As much as these moments have been
long and draining on not just my mind, but my body, I
would not change anything. When I finally accomplish the
task, I was set out to do, it was rewarding. It feels like
that time over the summer when I decided to take my bike
out. It wasn’t going to be a long ride, just enough to get
my energy out and give myself a challenge as I’m not as
athletic as I wish I was. My plan was to go eleven miles
with some short breaks for water along the way. When I was
closing in at the end, I had my final and most difficult
challenge. I needed to ride up the hill that ran alongside
the golf course before the path reached into the
neighborhood again. Halfway through, I questioned if I
should keep pedaling or stop, as I had already worked so
hard and "deserved a break." I kept going, afraid to face
the disappointment I would have for myself knowing that I
was about to climb the hill previously, and knowing that
each day, I grew weaker. When I reached the top, I was
relieved and filled with pride, with the exception of my
rapid breaths that refused to slow down, even during my
short water break.
Even though I know many others can
do much better, I was even more proud than the previous
times I had gone up that hill, as it required even more
work than it had been a few years ago, when I was likely
in slightly better shape than I am now. The more work I
spent on it, and the more time and effort it took, the
more rewarding the experience was.
Some people can do the same things
as I can in half the time. This could apply to running,
writing a paper, or learning a language. I had a friend in
high school who took the same French classes as me and I
felt like she truly picked up the language very quickly
when I still felt like a beginner with the equivalent
comprehension of a young toddler. The different that we
had was that she didn’t care as much about learning
French. It came easy to her and she didn’t appreciate it
in the same way as I did despite her straight A’s in the
course. She had no trouble dropping out of the course our
senior year to pursue something she had more interest in.
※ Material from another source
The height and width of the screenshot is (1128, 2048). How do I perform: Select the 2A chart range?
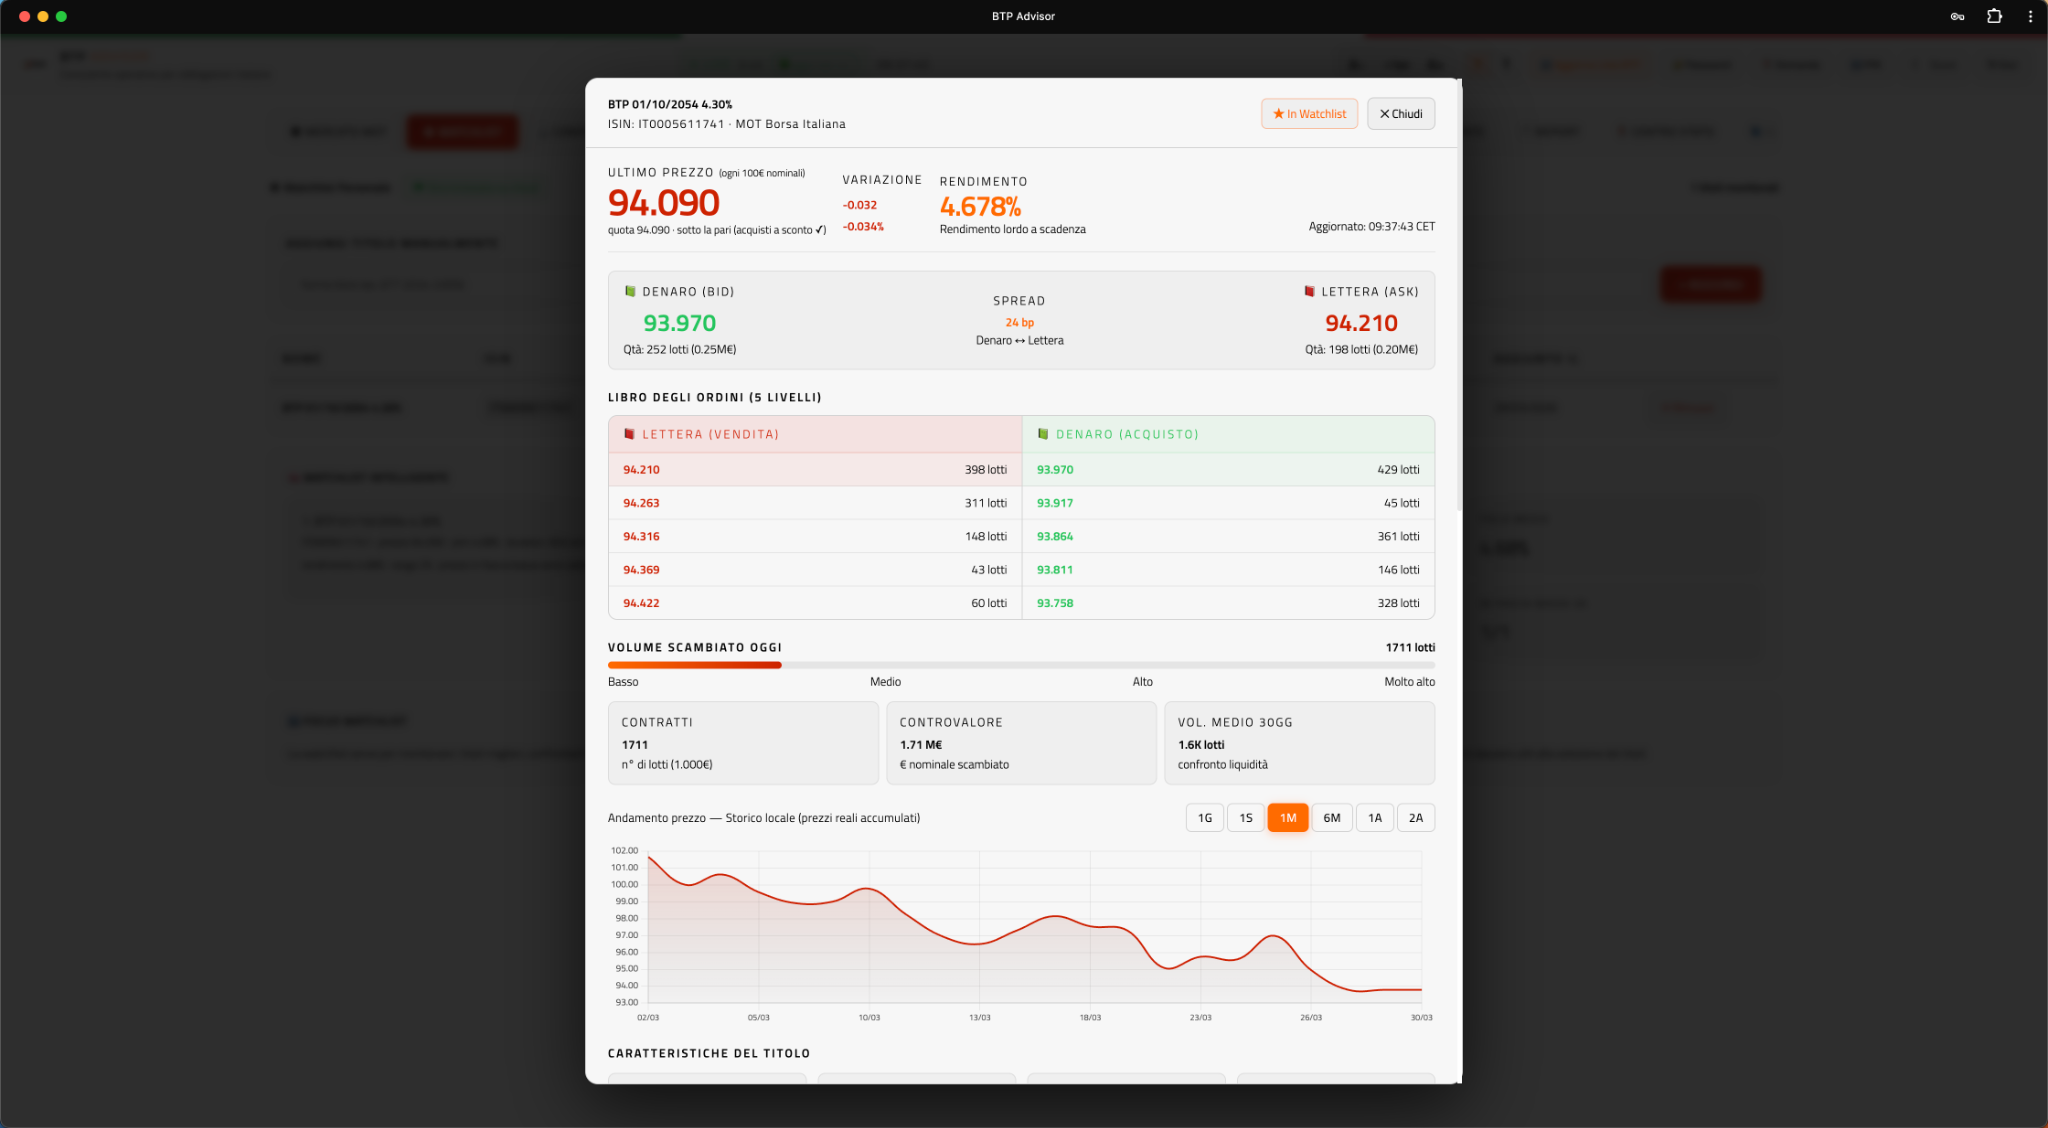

I continued to take French though high school, and now in
college. I am going to walk across the stage in May and
receive my degree in French and Communication. There is
nothing wrong with her not wanting to do French. There are
things that hold our interest and things that we are not
so passionate about. My point is that even though she was
really good at learning French and didn’t need to put as
much effort into it, she didn’t have a passion for it like
I did. I loved it and want to continue to pursue it. I
even spent a month there to study in the summer of 2018.
It was one of the best experiences I’ve ever had and I
would do it again in a heartbeat!
Hard work is something I truly
admire. I am fairly certain I will never continue school
all the way to get a PhD, and I knew this going in the
college. When considering what I wanted to study, I kept
in mind that I didn’t want to spend the next decade of my
life in school, falling deeper and deeper into debt and go
to elaborate lengths to complete medical school like some
of the people I went to high school with. I knew that I
didn’t want to go directly into graduate school after I
finish my studies as an undergraduate. I may continue one
day, but I knew that I wouldn’t feel ready yet. Although I
tried to keep these realistic expectations of myself when
making my decisions about higher education, I have a
newfound respect for the people I know who did go to
medical school, or directly into graduate school and
eventually getting their PhD. I respect those many years
of hard work, sleepless nights, and overwhelming stress.
The value of hard work is
something that cannot be replaced by anything monetary.
It’s a quality that I hope grows within myself and that I
love to see around me. Most of all, it is something that I
can use to positively influence the people around me. With
a little bit of luck and help from the people around me,
and always working hard, I am confident that I will be
happy with where I end up after I graduate, and I look
forward to the beginning of the rest of my life.